Single by Peter Blakeley

from the album Harry's Café De Wheels
- Released: 13 November 1989
- Recorded: 1989
- Genre: Synthpop, pop
- Length: 3:40
- Label: Capitol Records
- Songwriter(s): Peter Blakeley, Aaron Zigmon
- Producer(s): Stewart Lavine

Peter Blakeley singles chronology
| "Cattletrain" (1988) | "Crying in the Chapel" (1989) | "Quicksand" (1990) |

= Crying in the Chapel (Peter Blakeley song) =

"Crying in the Chapel" is song by Australian pop singer Peter Blakeley. The song was released in November 1989 as the lead single from Blakeley's second studio album, Harry's Café De Wheels (1990). It was Blakeley's first single to receive commercial success, peaking at #3 on the ARIA Singles chart, and was certified Platinum.

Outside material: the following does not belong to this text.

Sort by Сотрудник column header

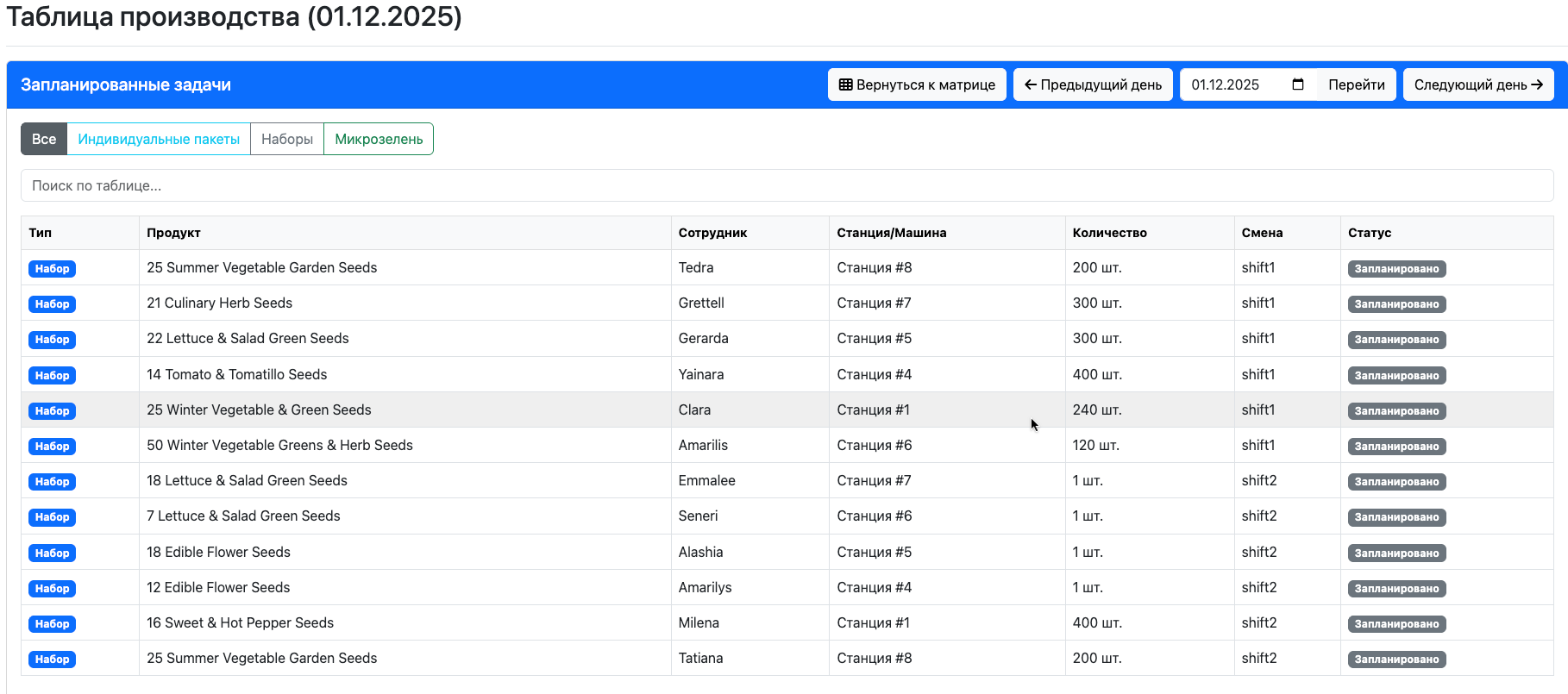click(712, 233)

At the ARIA Music Awards of 1990, "Crying in the Chapel" won Single of the Year. The song also earned Blakeley a nomination for Best Male Artist and Song of the Year.

==Track listings==
===7" Single===
- Side A "Crying in the Chapel" - 3:40
- Side B "Caterina" - 3:30

===12" Single===
- Side A "Crying in the Chapel" (The Jungle Mix) - 6:15
- Side B "Crying in the Chapel" (The Jungle Dub)- 5:40

===CD single===
1. "Crying in the Chapel" - 3:40
2. "Caterina" - 3:30
3. "Vicious" - 3:50
4. "Crying in the Chapel" (The Jungle Mix) - 6:15

==Charts==
===Weekly charts===

| Chart (1989/90) | Peak position |
|---|---|
| Australia (ARIA) | 3 |
| New Zealand (Recorded Music NZ) | 7 |
| West Germany (GfK) | 57 |

===Year-end charts===

| Year-end chart (1990) | Position |
|---|---|
| Australia (ARIA) | 18 |

==Certifications==

| Region | Certification | Certified units/sales |
| Australia (ARIA) | Platinum | 70,000^{^} |
^{^} Shipments figures based on certification alone.